WORK TO COMPLETE:
Start at the words "Second, given the" and stop after "be briefly recaptured.", then copy that part of the excerpt with "time restriction" switched to "time constraint".

SELECTED EXCERPT:
============================================================

Second, given the time restriction and scope of the project a deeper analysis was simply not possible. The overall aim of this analysis was to show how clustering by relevant parameters might lead to different results and insights, which will be briefly recaptured.
Starting with the initial heat maps, that only had limited explanatory power, the clustering by tercile of friends and age led to more detailed and differentiated results, clearly showing that the correlations between the responses to the questions are also relying on the cluster criteria. Furthermore as discussed above, there is a correlation between feeling “worse about your own life because of what you see from other friends on social media” and feeling the pressure to “only post content that makes you look good to others”. This observation addresses exactly what the author of the article initially describes with regards to her experience. Given the mentioned limitations regarding the dataset as well as the complexity of the human mind, the hypothesis must be rejected from a statistical point of view, nevertheless the observation showed as well, that exposure expressed in number of friends has an impact on the perception of social media.
The investigation of the dataset revealed several interesting relationships. First, parents’ behaviour seems to affect teen’s behaviour. In particular, parents stalking their teens by monitoring his/her location, has a positive effect on the teen also monitoring his/her significant other’s location or accessing his/her phone. Second, the sample data showed differences between male and female teen’s extent of social media usage. Female teens have more friends on Facebook and more followers on Instagram than male teens. Female teens also use more types of social media. Female teens tend to unfriend/block her ex more likely than males. The data also suggests that social media and electronic devices help teens to communicate or get along with their friends. Last, clustering of responses by age and number of friends/followers shows how the correlations between the responses to selected questions vary among the different clusters, leading to observation that the perceived pressure to post socially accepted content correlates with the perceived life situtation/quality. Given the nature of this question, requiring a non neglectable capability of self-reflection, it can be infered that the precision of the given response correlates with the age of the respondend. The formulated hypothesis however had to be rejected from a statistical point of view, because the given results could not be assumed to be significant. Given the mentioned restriction, the initial suggestion that social media can work as a booster of negative feelings could be observed.

============================================================

Records from a pointing dataset:
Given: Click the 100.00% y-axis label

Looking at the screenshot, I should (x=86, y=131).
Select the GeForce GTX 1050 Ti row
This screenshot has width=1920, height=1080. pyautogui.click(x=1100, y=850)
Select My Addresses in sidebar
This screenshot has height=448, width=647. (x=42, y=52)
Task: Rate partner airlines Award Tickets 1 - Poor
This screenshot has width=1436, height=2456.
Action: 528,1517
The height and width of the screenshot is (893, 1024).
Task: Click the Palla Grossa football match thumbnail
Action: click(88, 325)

============================================================

COMPLETED EXERCISE:
Second, given the time constraint and scope of the project a deeper analysis was simply not possible. The overall aim of this analysis was to show how clustering by relevant parameters might lead to different results and insights, which will be briefly recaptured.